Anna, of course, sees it differently. She says without the rest of us going out and doing all the necessary legwork that nothing would have ever been accomplished - as is so often the failing in other fights like ours. As always, the truth of the matter no doubt lies somewhere in-between.

Anna was definitely right about one thing. When I need to understand a particular dilemma, or am asked to defend a specific position, I'm always able to find guidance from the discussions Samuel and I used to have so long ago in Hilo. It's like he's still here with me, helping me out when I need it.

In a way I guess that will always be true.


One thing that's a given among those who know of my love for poetry has been the inevitable inquiries about when I'm going to start writing my own. I've always demurred softly, pointing out that poetry is one of the creative arts that falls outside of a robot's skill set.

Yet I cannot deny that over these last few short years I have now accomplished many other things that I once would have said exactly the same thing about.

It would take much more than just that, however, to ever prompt me to try. Two other factors are also at work here.

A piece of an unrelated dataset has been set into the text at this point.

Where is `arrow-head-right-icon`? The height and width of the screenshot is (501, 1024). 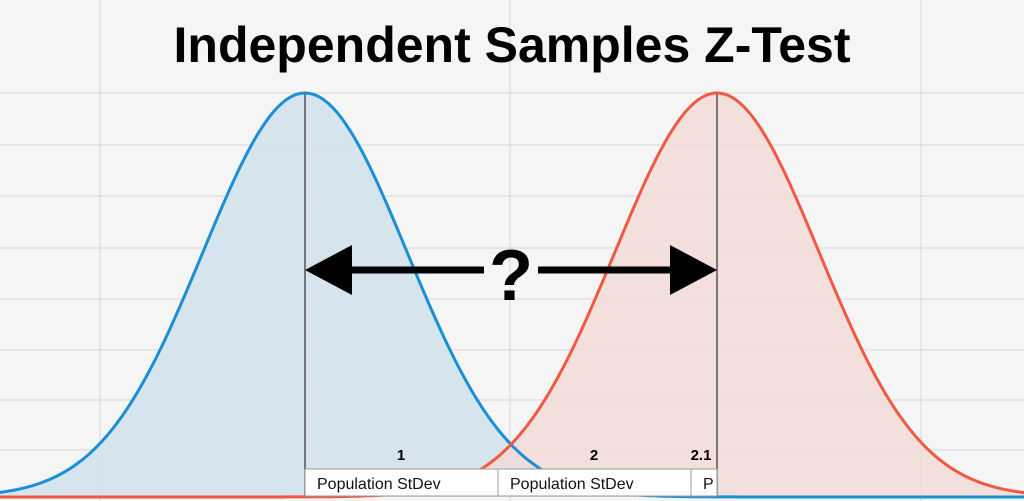
arrow-head-right-icon is located at coordinates (694, 270).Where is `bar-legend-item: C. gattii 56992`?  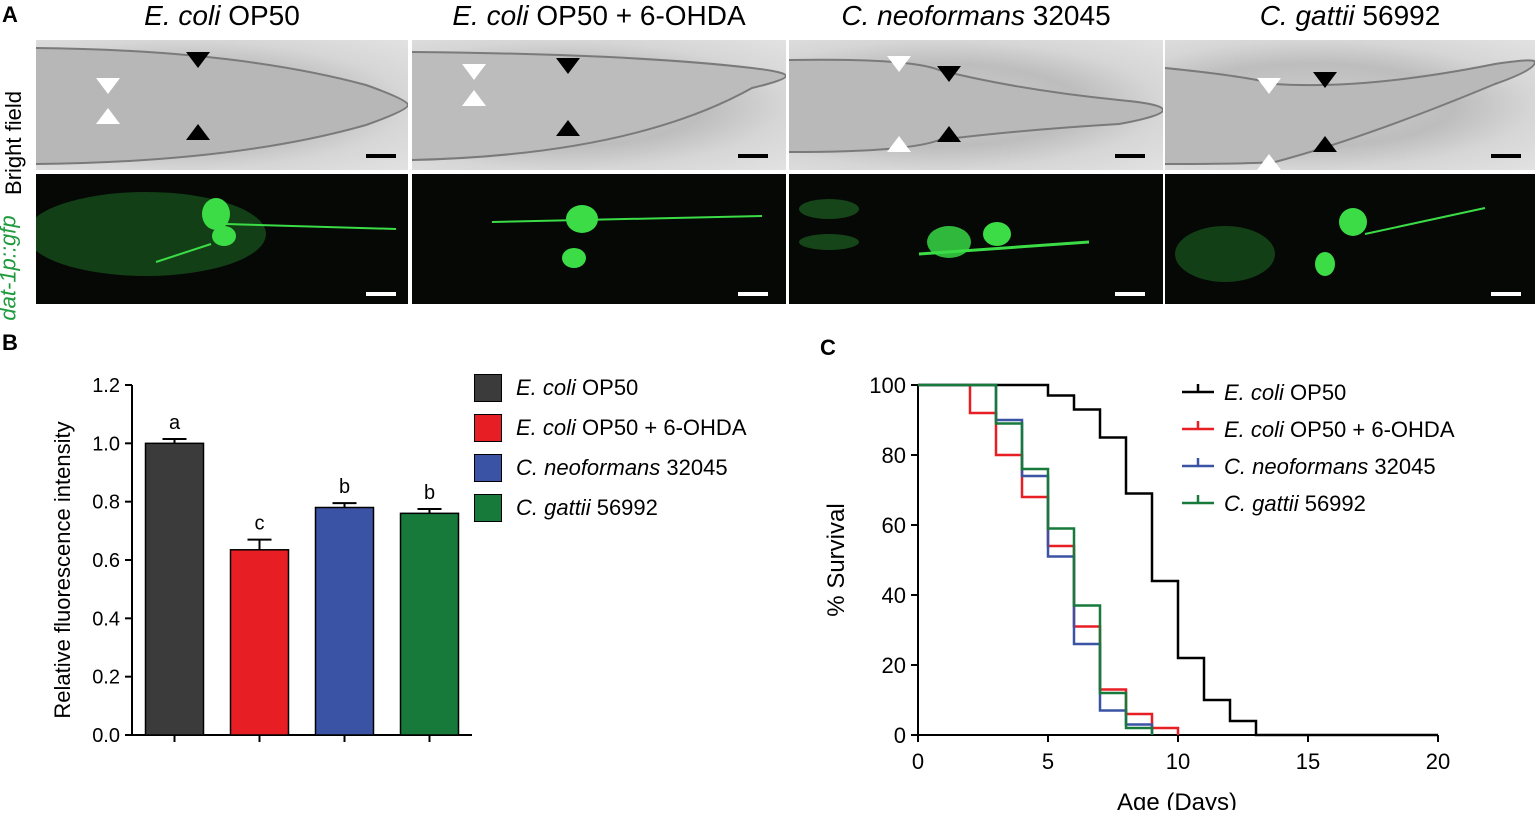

The first is my mind itself. Because it cannot be expanded in its present form beyond what it already is, my only route for self-improvement is to use it ever more efficiently. Anna and I both have fine-tuned, and further fine-tuned, our thought processes to maximize the results from what we have available. We continue to incrementally find better ways to use our co-processors, and share the results with each other. The other 'bots here do much the same things in their own ways.

As a result, my mind now works differently - better, I hope - than when I was first upgraded. And Anna's prediction abilities have become a marvel we all admire.

So perhaps I can now tackle tasks beyond my previous limits. I hope so, because beyond this the only path open to improve my abilities any further will be to replace my mind in its entirety. And while that's now within reach, it's still a very large step I will not take until true necessity forces it upon me.


The second factor affecting me has been the unconditional genuineness of Daphne and Cherie's relationship. It has led me to reevaluate just what limits do exist on relationships between caring, intelligent beings.

Last night, while using my increasing rare idle time between my House and megaplex council duties to reconsider what I've long thought I knew about relationships, I penned the following, which I call "Forbidden Love":


I cannot love you if I think of you as a 'bot.

Then don't think of me as a 'bot.

But you are a 'bot.

Yes I am.

Then I cannot love you. It is forbidden.

But if you don't think of me as a 'bot...

Then I could love you.

Then think of me that way.

I cannot. I am a 'bot too.

Yet I can love you.

Why?

Because I do not think of you as a 'bot.

How can you do this?

Because I'm built to love, and there is no one else for me to love - or to love me.

Because you're a 'bot?

Yes, because I'm a 'bot.

Then I will love you.

Although I'm a 'bot?

Because you're a 'bot.

And how is this possible?

Because I can love that which loves me.


Since so much of my most favorite poetry has stood the long test of time, I won't judge this now. But ask me how I feel about it in a hundred years or so and I might have an answer for you.

I think I'm going to suggest to Anna that we hold some poetry readings here at the House. It will very much fit in with our cultured atmosphere.

Meanwhile, while my passion obvious goes to poetry, Anna's has always gone towards religion.